君が涙を忘れる日まで。
行く当てもなくただ足の向くままに歩いていたつもりだったのに、気付けば駅まで来ていた。


高架下にある店舗は全て閉まっていて、いつもは沢山の人々が慌ただしく行き交うはずの駅前は閑散としている。


カラスの鳴く声や木々の揺れる音までよく聞こえてきて、まるで日本が滅亡する映画の冒頭シーンのようだった。


「さよならする旅か、なんか響きがかっこいいな」


能天気にそう言って、頭のうしろで手を組みながら口笛を吹く幸野君。

ハッキリしない掠れた音、下手くそな口笛が私の心を少しだけ和ませる。


「終電なら乗ったことあるけど、始発は初めてかも」

「私もだよ」

「なんつーか、終電より始発の方が酔っ払いのおっさんもいないし静かなんだな」

「うん、静かだね」


人の姿が殆どないからか、先の方まで見渡せるホームがとても不思議で、どこかの田舎町にある小さな駅にいるような感覚だった。
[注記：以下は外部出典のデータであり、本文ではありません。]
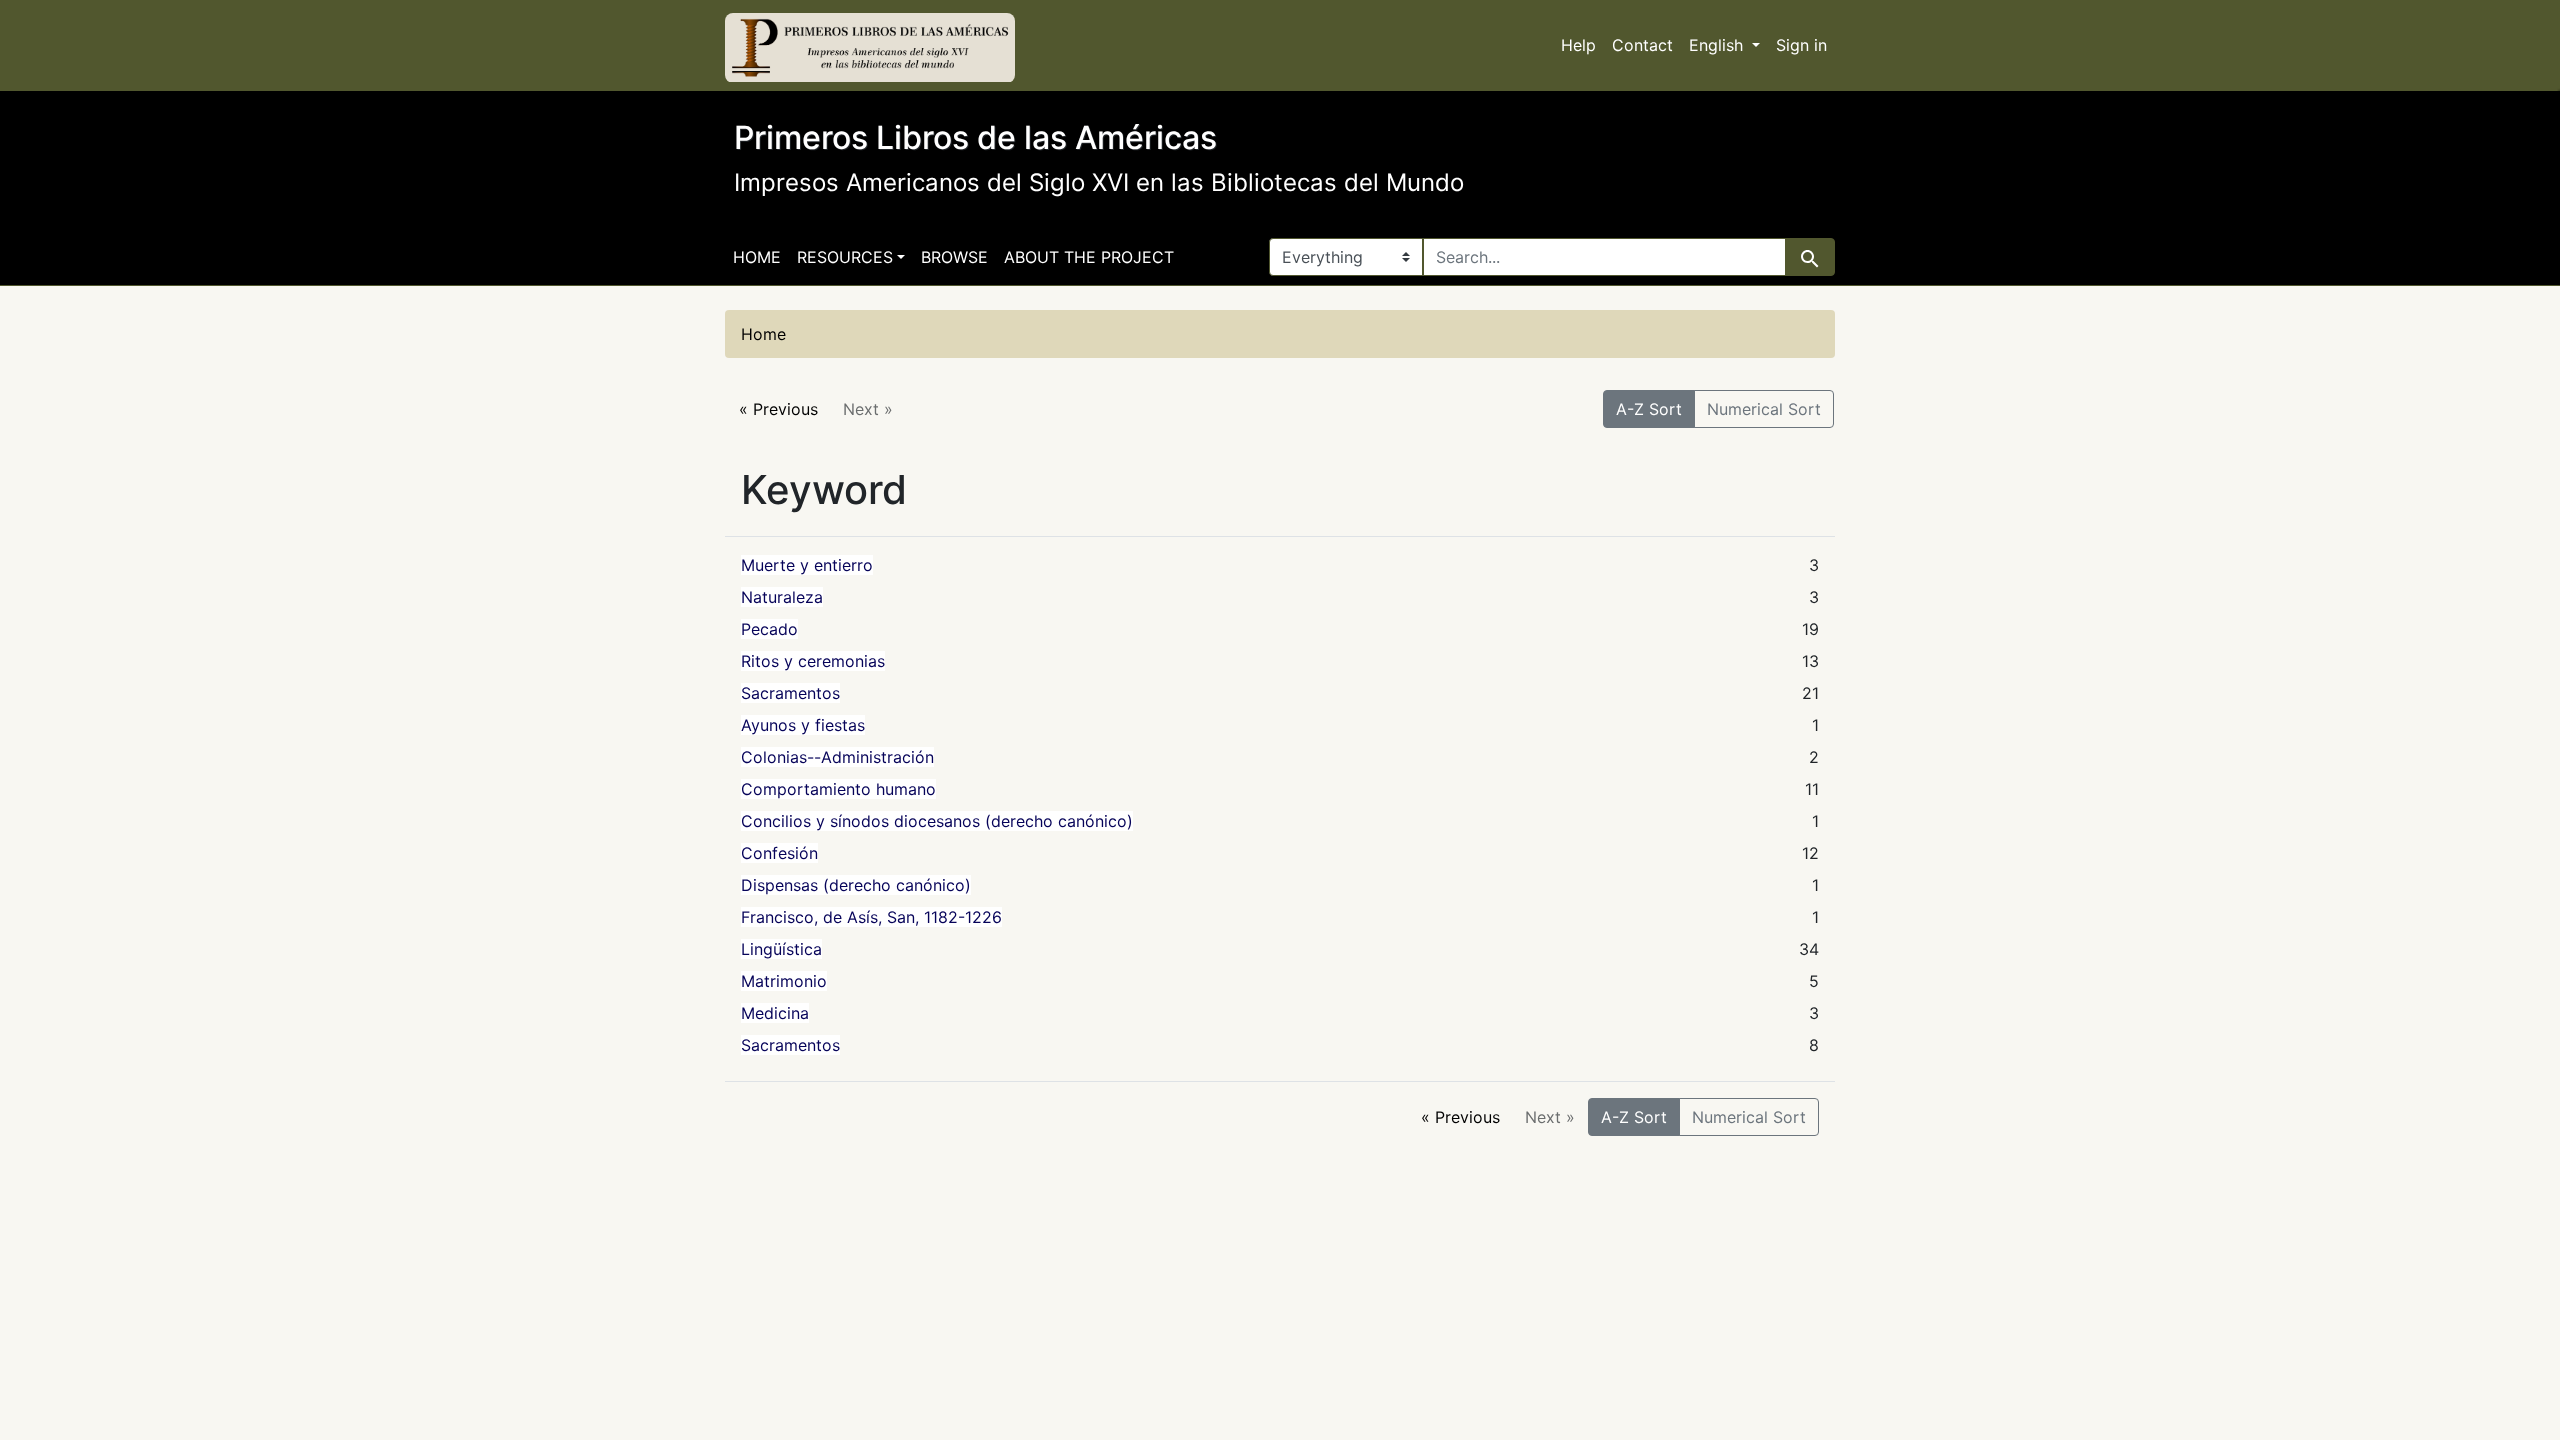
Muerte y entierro (807, 565)
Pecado (769, 629)
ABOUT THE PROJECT (1089, 257)
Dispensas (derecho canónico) (856, 885)
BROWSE (954, 257)
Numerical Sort (1764, 409)
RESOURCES (845, 257)
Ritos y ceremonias (813, 661)
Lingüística (781, 949)
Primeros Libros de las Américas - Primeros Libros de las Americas (870, 48)
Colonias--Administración (837, 757)
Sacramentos (790, 693)
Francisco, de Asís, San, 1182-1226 (871, 917)
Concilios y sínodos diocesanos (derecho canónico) (937, 821)
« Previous (778, 409)
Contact (1642, 45)
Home (757, 257)
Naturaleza (782, 597)
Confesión (779, 853)
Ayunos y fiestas (803, 725)
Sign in (1801, 45)
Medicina (775, 1013)
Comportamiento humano (838, 789)
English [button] (1718, 45)
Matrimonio (784, 981)
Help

始発電車が来るまでの間、ホームにある青いベンチに腰掛けた。

なんとなく隣に座るのが恥ずかしくて、二人の間にある空白のベンチが私達の距離を物語っているようだ。



「私のことは?」

「ん?」

「私の印象も聞かせてよ」


浅く座り自分の足に腕を乗せた幸野君が、前屈みになって「うーん」と小さく唸る。

そんなに考えなきゃいけないほど印象にないのかな。



「バスケがすげー上手くて、毎日楽しそうにしてて、明るかった……って感じ」

「明るかった。過去形だね」

「おう、過去形だ」


そんな笑顔でハッキリ言われたら、否定する気にもなれない。

実際その通りだし、喋ったことがない幸野君にまで気づかれてしまうほどだったんだろうな。